Подмена фантазии объективным описанием действительности не то чтобы совсем бесплодна. Но она, в конечном счёте, превращает литературу в копию, в список документа. Так не лучше ль “предпочесть оригиналы спискам”, физиологический очерк “рассказу” нового реалиста?! Кстати, возрождение жанра физиологического очерка также связано с появлением нового реализма. Физиологические очерки Алексея Автократова, опубликованные в “Дружбе народов” в 2001—2003 гг., пожалуй, наиболее удачный образец. Дикая красота не требует ножниц садовника. Очерк-документ не претендует на то, чтобы считаться рассказом. Но заметим: автор, как и положено ему, остаётся над материалом, а не сливается с ним, как у Денежкиной, Бабченко, да и у Сенчина. Он играет с реальностью, иронизирует над ней (каждый абзац иронией пропитан, как хороший бисквит коньяком). Свысока поглядывает он на сцену, сочувствуя одному перронщику (таксисту, риэлтеру), недолюбливая другого. Реальность, почти без авторского вымысла, превращается в литературную игру. Читатель следит за ней, а автор исполняет роль язвительного комментатора. Не странно ли, что физиологический очерк оказывается более литературным, нежели проза Денежкиной или Бабченко? Тем более что Автократов
использует куда более богатый набор художественных средств (включая стилизацию под Евангелие), нежели новые реалисты. Как бы ни был интересен документ сам по себе, автор должен уметь “подать” его или же создать на его основе нечто своё. Собственно говоря, именно способность к такой работе и отличает писателя от журналиста и издателя документов.

Примитивное цитирование документа — признак непрофессионализма как для писателя, так и для историка. Документ — лишь носитель информации, часто лживой. Это только стартовая площадка. Лет семь назад в журнальном варианте “Генерала и его армии” запомнился мне образ Гейнца Гудериана, и решил я прочесть его знаменитые “Воспоминания солдата”. Увы, разочаровался быстро. “Воспоминания солдата” мало чем отличались от воспоминаний наших военных. Тот же тяжеловесный стиль, то же специфическое содержание: “Двадцать седьмая пехотная дивизия, развивая наступление на правом фланге группировки, натолкнулась на ожесточённое сопротивление противника в районе высоты 552 = Семьдесят вторая стрелковая дивизия на левом фланге армии вела упорные оборонительные бои в районе высоты 552”. Какой скудный источник! Но Владимов создаёт из сухого документального материала шедевр. Всё равно как если бы несколько банок с тушенкой и консервированным молоком вдруг обернулись роскошным пиршественным столом. Так, в мемуарах Гудериана есть упоминание о том, как однажды его командирский танк сполз в овраг.
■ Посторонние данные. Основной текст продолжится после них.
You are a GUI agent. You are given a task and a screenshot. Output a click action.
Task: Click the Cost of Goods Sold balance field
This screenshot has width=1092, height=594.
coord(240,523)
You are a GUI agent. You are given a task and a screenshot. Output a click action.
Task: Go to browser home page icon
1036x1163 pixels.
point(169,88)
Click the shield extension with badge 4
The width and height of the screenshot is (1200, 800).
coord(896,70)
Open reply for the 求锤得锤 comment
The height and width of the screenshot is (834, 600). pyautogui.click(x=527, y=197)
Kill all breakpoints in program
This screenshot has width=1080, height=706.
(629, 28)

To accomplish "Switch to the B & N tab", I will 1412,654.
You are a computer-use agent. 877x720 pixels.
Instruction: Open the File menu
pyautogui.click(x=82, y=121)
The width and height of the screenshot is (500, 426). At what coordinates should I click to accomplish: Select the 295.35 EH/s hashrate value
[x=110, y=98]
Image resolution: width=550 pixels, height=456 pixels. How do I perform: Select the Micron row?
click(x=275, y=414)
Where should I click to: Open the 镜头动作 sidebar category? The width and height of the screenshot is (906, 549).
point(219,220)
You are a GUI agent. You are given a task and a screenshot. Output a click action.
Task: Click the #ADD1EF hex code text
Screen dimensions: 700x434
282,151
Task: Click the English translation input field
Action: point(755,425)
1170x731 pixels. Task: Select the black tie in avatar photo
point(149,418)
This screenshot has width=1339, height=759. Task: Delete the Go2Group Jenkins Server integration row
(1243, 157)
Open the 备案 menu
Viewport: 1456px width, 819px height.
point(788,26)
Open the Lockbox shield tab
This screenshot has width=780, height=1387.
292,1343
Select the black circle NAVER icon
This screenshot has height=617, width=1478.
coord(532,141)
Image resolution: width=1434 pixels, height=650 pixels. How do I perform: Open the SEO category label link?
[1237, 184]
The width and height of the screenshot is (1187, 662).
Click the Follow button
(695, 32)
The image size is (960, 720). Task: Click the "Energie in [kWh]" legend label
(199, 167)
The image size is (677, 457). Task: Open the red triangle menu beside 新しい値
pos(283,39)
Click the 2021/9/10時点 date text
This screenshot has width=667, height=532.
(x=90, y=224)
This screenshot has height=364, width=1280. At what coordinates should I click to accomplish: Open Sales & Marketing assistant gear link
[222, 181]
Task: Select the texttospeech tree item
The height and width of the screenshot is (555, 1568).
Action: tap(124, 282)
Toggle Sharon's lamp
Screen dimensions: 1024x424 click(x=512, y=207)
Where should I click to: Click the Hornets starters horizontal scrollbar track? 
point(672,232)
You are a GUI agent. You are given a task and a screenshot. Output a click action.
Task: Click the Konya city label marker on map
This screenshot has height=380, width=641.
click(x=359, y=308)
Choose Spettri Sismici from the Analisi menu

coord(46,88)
Одна фраза. Владимов превращает этот факт в ключевой эпизод противостояния под Москвой: перед Гудерианом встаёт тоскливая безнадёжность, неизбежность поражения.

Художник — не раб действительности. Она для него лишь “пушечное мясо”. Мысль банальная, но защитниками нового реализма подзабытая. Истинный писатель — творец, а не транслятор реальности. Одежды нового реализма ему не по размеру. Он наверняка уйдёт от буквального воспроизведения реальности. Сбежит из острога нового реализма. Сергей Шаргунов уже перепиливает решётку им же построенной камеры: “И всюду мне мерещился призрак Дракона. Незримый Дракон разлегся, тяжело вздымая бока и сипя ноздрей. Я бродил и натыкался на него. Завернул за угол — наколол плечо на желтый коготь, еле освободился, кровоточа... В мраморной Георгиевской зале — ушиб колено о резное драконье крыло... Дракон — покровитель Кремля” (“Ура”). Это уже не новый реализм.